In the crowded space of today's ransomware landscape, Bart stands apart from the competition for two reasons.

First, the ransomware is distributed via one of the largest malware-spreading botnets in the world, the same network that spreads the Dridex banking trojan and the Locky ransomware.

Secondly, Bart does not use encryption to lock your data, but merely takes all your files and places them inside a password-protected ZIP archive, deleting the originals.

Kroustek discovered that Bart does not use different passwords for all files, but one and the same.
The researcher was able to put together a free decrypter, which victims can use to recover their locked files.
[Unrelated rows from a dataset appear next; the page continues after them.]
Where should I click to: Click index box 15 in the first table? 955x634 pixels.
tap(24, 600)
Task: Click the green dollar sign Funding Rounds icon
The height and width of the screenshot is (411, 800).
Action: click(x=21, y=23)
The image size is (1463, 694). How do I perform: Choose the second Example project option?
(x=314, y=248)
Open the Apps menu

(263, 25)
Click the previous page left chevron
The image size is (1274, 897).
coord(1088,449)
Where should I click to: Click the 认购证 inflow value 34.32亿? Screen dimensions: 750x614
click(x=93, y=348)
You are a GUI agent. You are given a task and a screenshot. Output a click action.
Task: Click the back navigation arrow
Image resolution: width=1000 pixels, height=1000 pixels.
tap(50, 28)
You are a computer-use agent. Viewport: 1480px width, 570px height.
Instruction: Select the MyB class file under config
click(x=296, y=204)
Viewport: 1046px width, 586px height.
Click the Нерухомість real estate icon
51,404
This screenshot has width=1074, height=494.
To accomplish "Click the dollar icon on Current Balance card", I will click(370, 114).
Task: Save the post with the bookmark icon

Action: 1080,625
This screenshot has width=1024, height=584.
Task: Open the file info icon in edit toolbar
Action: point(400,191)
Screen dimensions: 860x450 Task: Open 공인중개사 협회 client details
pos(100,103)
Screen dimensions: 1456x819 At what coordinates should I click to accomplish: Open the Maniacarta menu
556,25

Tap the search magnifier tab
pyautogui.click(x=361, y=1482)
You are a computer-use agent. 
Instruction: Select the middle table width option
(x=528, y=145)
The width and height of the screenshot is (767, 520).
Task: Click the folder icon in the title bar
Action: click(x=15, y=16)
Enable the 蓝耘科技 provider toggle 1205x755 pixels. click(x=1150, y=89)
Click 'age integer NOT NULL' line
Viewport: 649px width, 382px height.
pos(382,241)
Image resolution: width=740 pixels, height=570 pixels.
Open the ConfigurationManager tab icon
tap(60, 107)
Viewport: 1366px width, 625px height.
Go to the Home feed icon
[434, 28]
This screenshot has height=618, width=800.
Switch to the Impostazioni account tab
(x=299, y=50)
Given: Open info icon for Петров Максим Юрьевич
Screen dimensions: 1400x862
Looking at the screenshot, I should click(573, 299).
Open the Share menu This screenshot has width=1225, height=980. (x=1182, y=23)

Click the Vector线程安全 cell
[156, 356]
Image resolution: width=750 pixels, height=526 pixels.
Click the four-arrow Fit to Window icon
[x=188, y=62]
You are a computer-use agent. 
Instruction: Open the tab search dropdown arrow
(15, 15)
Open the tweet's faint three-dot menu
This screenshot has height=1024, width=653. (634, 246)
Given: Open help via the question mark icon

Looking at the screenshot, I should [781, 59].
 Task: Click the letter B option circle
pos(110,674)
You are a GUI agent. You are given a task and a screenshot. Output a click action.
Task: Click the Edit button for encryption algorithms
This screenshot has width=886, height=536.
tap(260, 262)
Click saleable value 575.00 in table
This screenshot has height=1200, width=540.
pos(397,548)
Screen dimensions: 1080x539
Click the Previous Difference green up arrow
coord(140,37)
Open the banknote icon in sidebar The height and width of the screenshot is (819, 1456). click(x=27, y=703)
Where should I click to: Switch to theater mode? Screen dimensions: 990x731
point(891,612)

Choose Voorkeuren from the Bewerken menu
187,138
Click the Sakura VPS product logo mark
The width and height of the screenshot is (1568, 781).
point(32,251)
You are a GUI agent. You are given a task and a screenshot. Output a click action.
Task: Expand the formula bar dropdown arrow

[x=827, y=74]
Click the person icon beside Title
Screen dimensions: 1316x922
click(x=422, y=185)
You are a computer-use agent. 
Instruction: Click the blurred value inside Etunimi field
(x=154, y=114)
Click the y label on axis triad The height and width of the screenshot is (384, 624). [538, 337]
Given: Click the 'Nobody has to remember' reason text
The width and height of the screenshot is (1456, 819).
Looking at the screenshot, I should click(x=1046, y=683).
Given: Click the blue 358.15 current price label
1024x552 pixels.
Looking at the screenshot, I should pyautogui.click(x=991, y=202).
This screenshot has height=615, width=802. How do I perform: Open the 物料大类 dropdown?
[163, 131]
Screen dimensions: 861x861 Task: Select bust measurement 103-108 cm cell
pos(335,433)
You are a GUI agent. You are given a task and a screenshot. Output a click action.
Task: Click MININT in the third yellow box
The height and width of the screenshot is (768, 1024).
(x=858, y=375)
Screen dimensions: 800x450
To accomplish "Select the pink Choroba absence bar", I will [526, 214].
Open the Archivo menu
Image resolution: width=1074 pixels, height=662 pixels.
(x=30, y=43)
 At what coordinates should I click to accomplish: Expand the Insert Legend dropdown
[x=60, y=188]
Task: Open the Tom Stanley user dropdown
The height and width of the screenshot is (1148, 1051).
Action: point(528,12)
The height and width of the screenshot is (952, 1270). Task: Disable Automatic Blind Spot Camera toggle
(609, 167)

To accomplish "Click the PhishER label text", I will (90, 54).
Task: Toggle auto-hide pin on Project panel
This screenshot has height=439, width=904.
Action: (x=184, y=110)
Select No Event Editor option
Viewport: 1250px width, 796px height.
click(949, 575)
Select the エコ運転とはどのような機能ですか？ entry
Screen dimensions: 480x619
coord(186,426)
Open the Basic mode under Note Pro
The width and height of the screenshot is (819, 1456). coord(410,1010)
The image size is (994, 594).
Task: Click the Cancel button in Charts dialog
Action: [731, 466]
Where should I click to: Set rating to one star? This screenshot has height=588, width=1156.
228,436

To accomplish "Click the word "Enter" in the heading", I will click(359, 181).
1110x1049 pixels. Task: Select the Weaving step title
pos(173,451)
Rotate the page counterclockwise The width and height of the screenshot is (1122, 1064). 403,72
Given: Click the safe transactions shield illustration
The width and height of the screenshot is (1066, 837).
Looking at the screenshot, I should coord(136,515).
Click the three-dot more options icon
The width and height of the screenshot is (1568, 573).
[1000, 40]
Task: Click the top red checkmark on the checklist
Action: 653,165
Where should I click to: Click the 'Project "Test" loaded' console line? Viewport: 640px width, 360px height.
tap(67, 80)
How to decrypt files locked by the Bart ransomware

Step 1: To use the decrypter, you must first download it from AVG's website.
Once you downloaded the decrypter, just double-click it and launch it into execution.

Step 2: Select the hard drive locations where Bart has locked your files in password-protected ZIP files.

Step 3: Identify two versions of the same file to compare.
One must be the one locked by Bart while the other must be the original of the same file.

This should be pretty easy since Bart does not rename files, but only appends the file extension at the end.

To find an original file, either use one from your Dropbox account, a file you received via email, or you stored on another computer or portable flash drives.

Step 4: Give the decrypter time to compare the two files and identify the ZIP file's password.
After this, the decryption process is a point-and-click experience.
If you need more help, AVG also has a tutorial available.